[Extracted text start]
+File: lispref.info, Node: Handling Errors, Next: Error Symbols, Prev: Processing of Errors, Up: Errors
+
+Writing Code to Handle Errors
+.............................
+
+ The usual effect of signaling an error is to terminate the command
+that is running and return immediately to the XEmacs editor command
+loop. You can arrange to trap errors occurring in a part of your
+program by establishing an error handler, with the special form
+`condition-case'. A simple example looks like this:
+
+ (condition-case nil
+ (delete-file filename)
+ (error nil))
+
+This deletes the file named FILENAME, catching any error and returning
+`nil' if an error occurs.
+
+ The second argument of `condition-case' is called the "protected
+form". (In the example above, the protected form is a call to
+`delete-file'.) The error handlers go into effect when this form
+begins execution and are deactivated when this form returns. They
+remain in effect for all the intervening time. In particular, they are
+in effect during the execution of functions called by this form, in
+their subroutines, and so on. This is a good thing, since, strictly
+speaking, errors can be signaled only by Lisp primitives (including
+`signal' and `error') called by the protected form, not by the
+protected form itself.
+
+ The arguments after the protected form are handlers. Each handler
+lists one or more "condition names" (which are symbols) to specify
+which errors it will handle. The error symbol specified when an error
+is signaled also defines a list of condition names. A handler applies
+to an error if they have any condition names in common. In the example
+above, there is one handler, and it specifies one condition name,
+`error', which covers all errors.
+
+ The search for an applicable handler checks all the established
+handlers starting with the most recently established one. Thus, if two
+nested `condition-case' forms offer to handle the same error, the inner
+of the two will actually handle it.
+
+ When an error is handled, control returns to the handler. Before
+this happens, XEmacs unbinds all variable bindings made by binding
+constructs that are being exited and executes the cleanups of all
+`unwind-protect' forms that are exited. Once control arrives at the
+handler, the body of the handler is executed.
+
+ After execution of the handler body, execution continues by returning
+from the `condition-case' form. Because the protected form is exited
+completely before execution of the handler, the handler cannot resume
+execution at the point of the error, nor can it examine variable
+bindings that were made within the protected form. All it can do is
+clean up and proceed.
[Extracted text end]
[Input material start]
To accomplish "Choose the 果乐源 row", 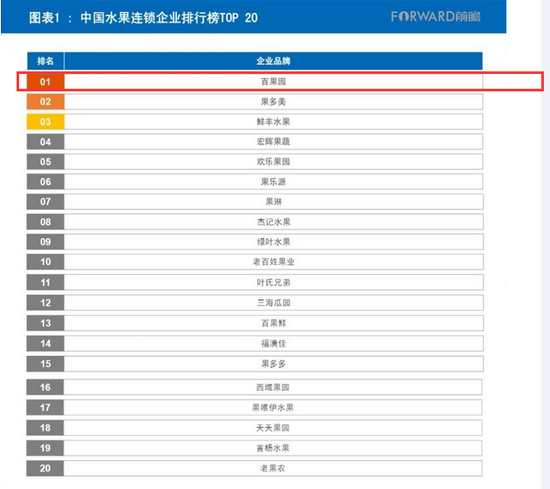I will pos(255,182).
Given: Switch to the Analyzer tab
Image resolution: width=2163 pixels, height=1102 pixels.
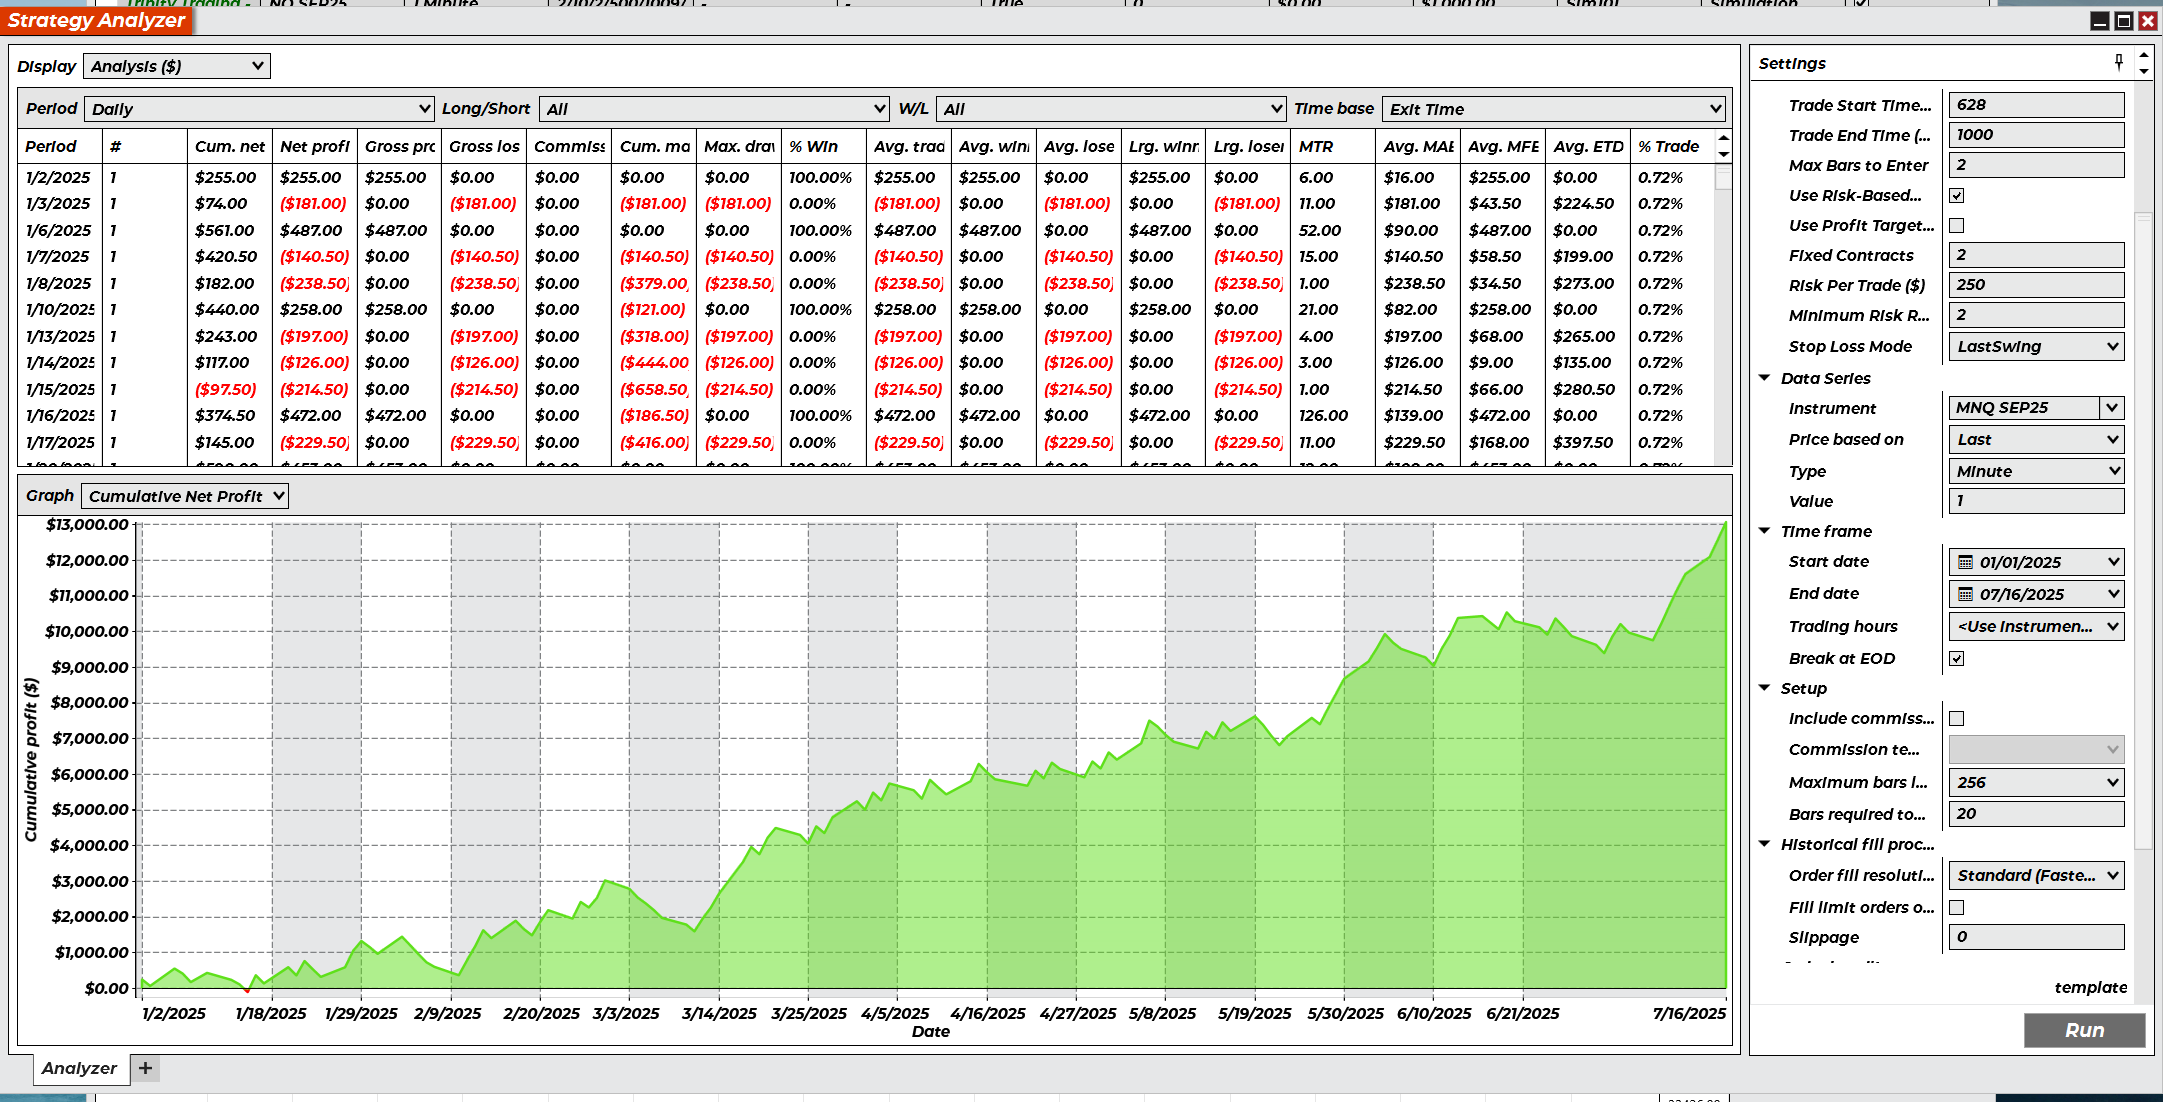Looking at the screenshot, I should tap(79, 1068).
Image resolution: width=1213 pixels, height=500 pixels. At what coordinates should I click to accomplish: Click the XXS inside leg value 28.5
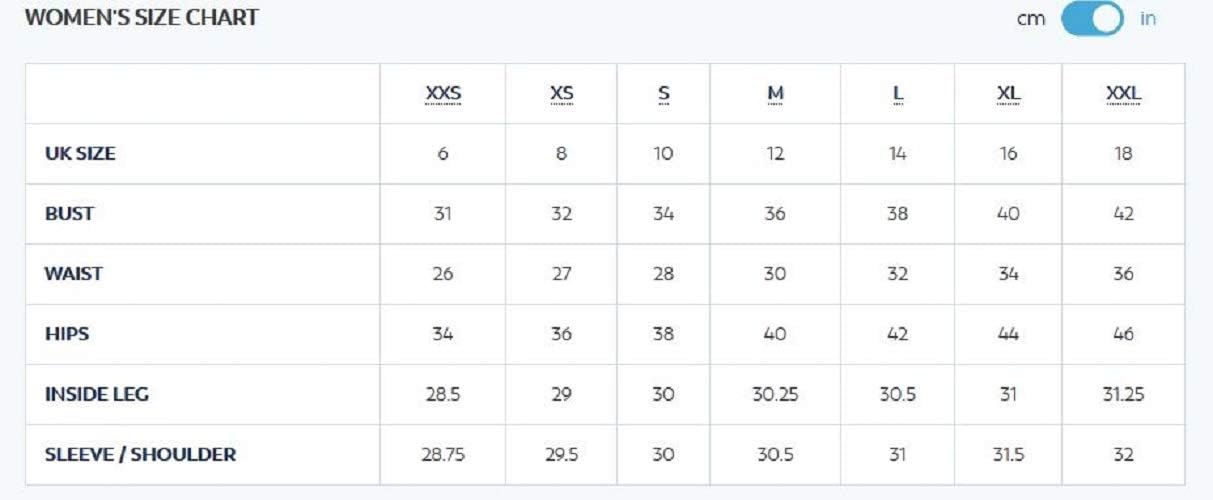point(443,394)
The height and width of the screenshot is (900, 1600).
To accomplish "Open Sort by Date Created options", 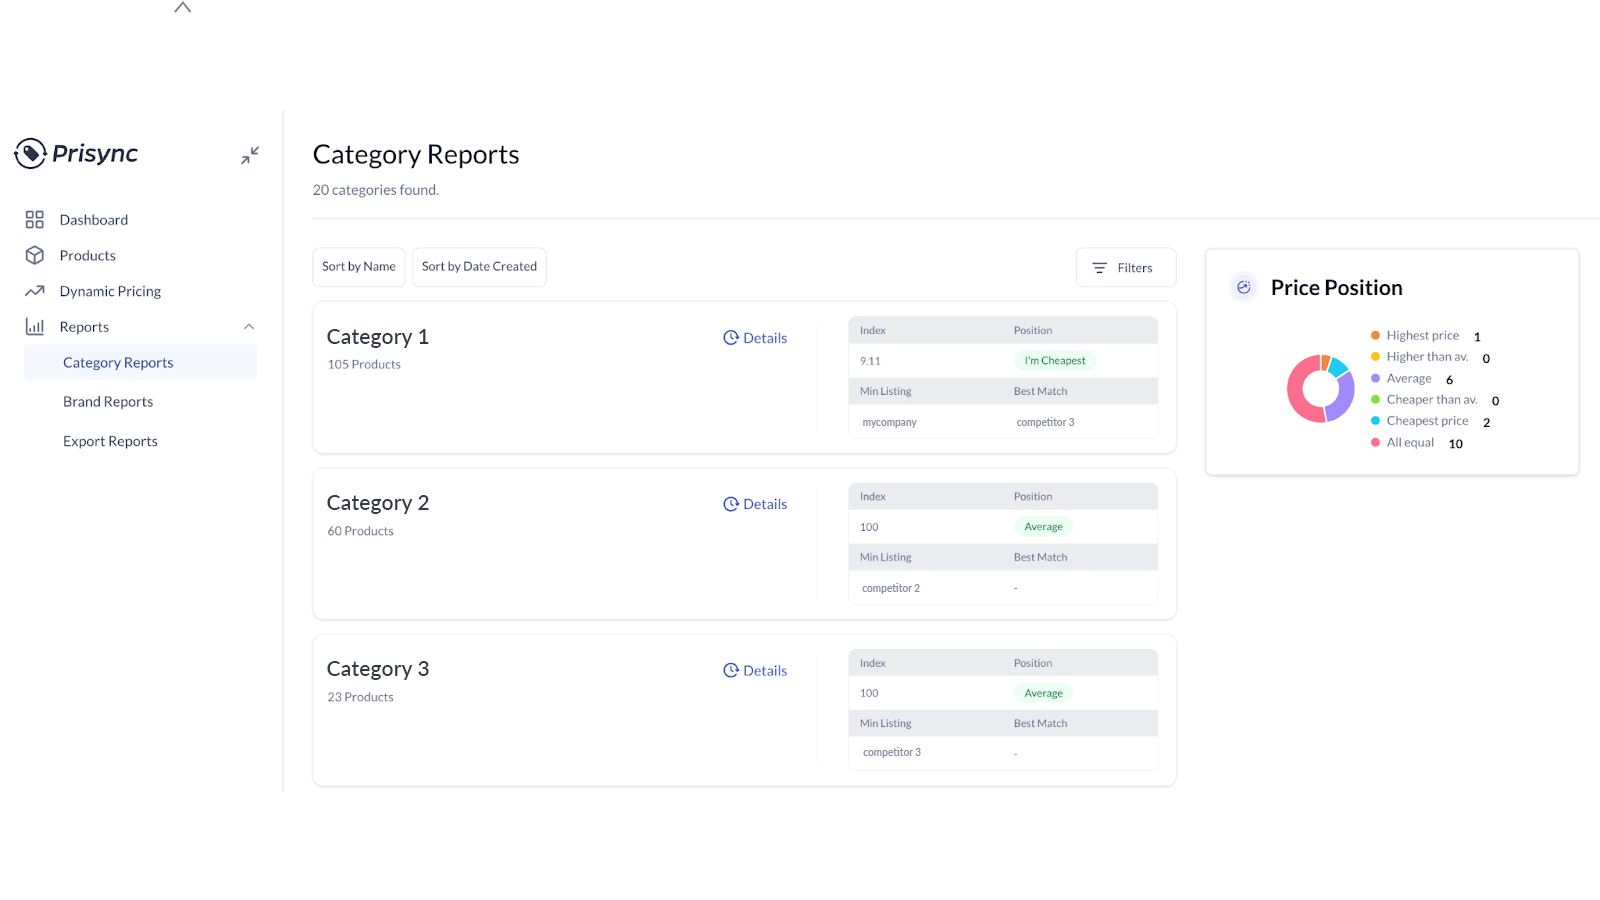I will point(479,267).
[Input material end]
Jobs
1. According to the reference page on handling errors, which form handles an error when two nested `condition-case` forms both offer to handle it?
2. Select every line of the records that contains the string "width", treating case as significant.
The text and the records have no connection to each other.

Answers for this exercise
1. The inner of the two `condition-case` forms handles it.

2.
Image resolution: width=2163 pixels, height=1102 pixels.
Image resolution: width=1213 pixels, height=500 pixels. At what coordinates should I click to accomplish: Click the XXS inside leg value 28.5
The height and width of the screenshot is (900, 1600).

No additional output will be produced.